Digital Rock Heritage: Machine Learning Lyrics Generation in the Style of Lou Reed

Lou Reed, the frontman of The Velvet Underground, pioneer of experimental rock music, has always been my biggest music influence. Being a Rock n’ Roll fan since age 12, I view Rock as one of the most valuable cultural asset of contemporary culture. It’s time to treat Rock seriously and pay a creative tribute.
Other than his music, the verbally bold, stream-of-consciousness, delmore schwartz-influenced lyrics of his compelled me to study the interactional influence that speech had in lyrical music. As the legend passed away, I think it’s important to pay tribute to contemporary rock music genres by keeping a digital musicology database. For creative use, I apply Markov Chain model to generate independent form, and a ‘sequential next word’ method to generate sentence following a vocabulary you input in, all in Lou Reed’s style.
let’s have some fun first
Version 18 <Wendy Says>
ps. “One chord is fine. Two chords are pushing it. Three chords and you’re into jazz.” – Lou Reed
so this one is ‘pushing it’ :0

Data Preprocessing – Get lyrics

The goal is to process 50-150 songs’ lyrics of Lou Reed for preprocessing. I change the number of songs to 150 for more information.
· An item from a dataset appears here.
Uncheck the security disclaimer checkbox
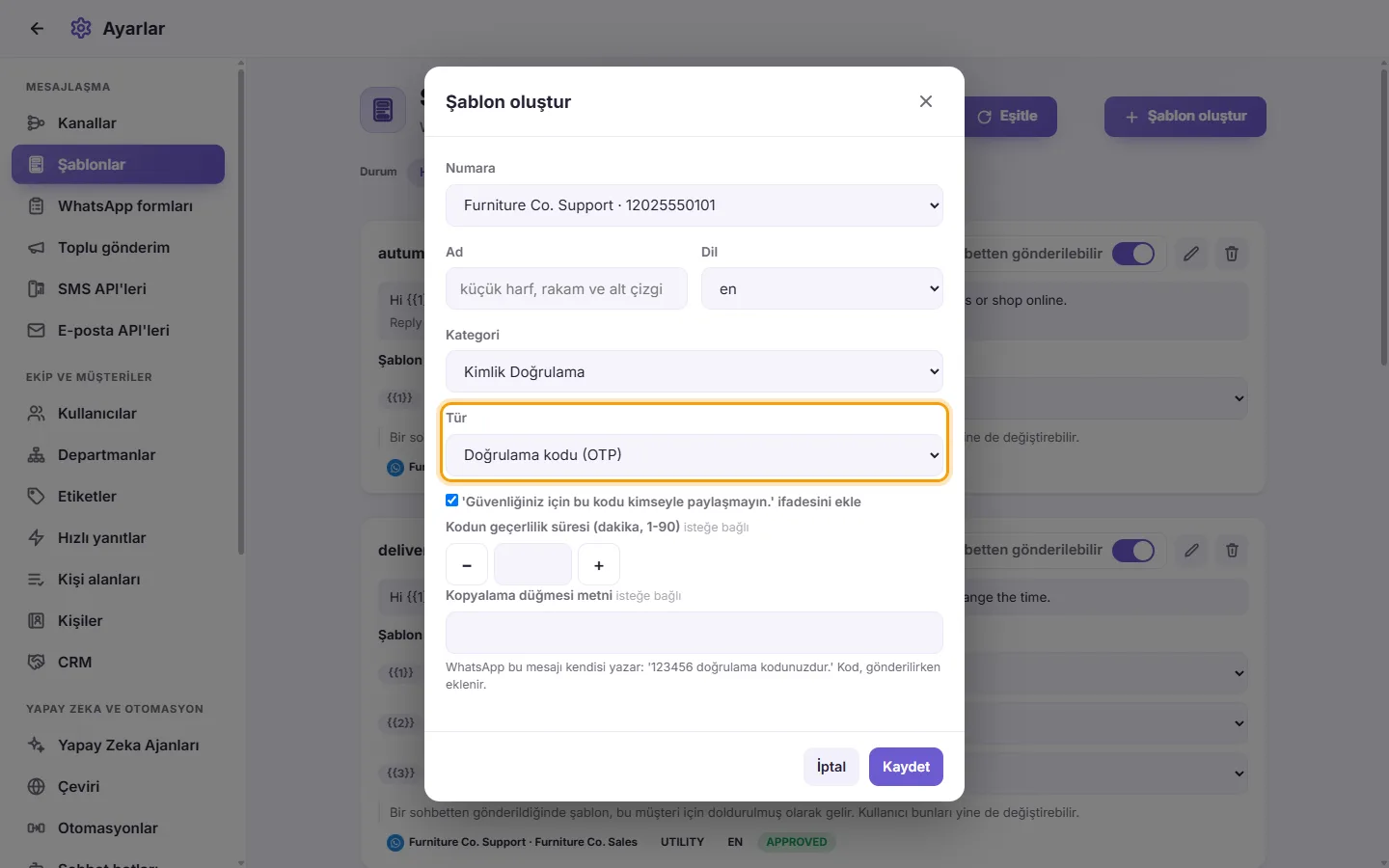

Then print out the first 1500 characters to examine.

import lyricsgenius as lg
file = open("/content/drive/MyDrive/LouReed.txt", "w")
genius = lg.Genius('TqI1Ujt4Hqr5Abv3NZ3eObES3P9jxC6F8ZXZIBgePY9y9r1px8LH6z5LhY3erWvw'
artists = ['Lou Reed']
def get_lyrics(arr, k): c=0
    for name in arr:
            songs = (genius.search_artist(name, max_songs=k, sort='popularity')).song
            s = [song.lyrics for song in songs]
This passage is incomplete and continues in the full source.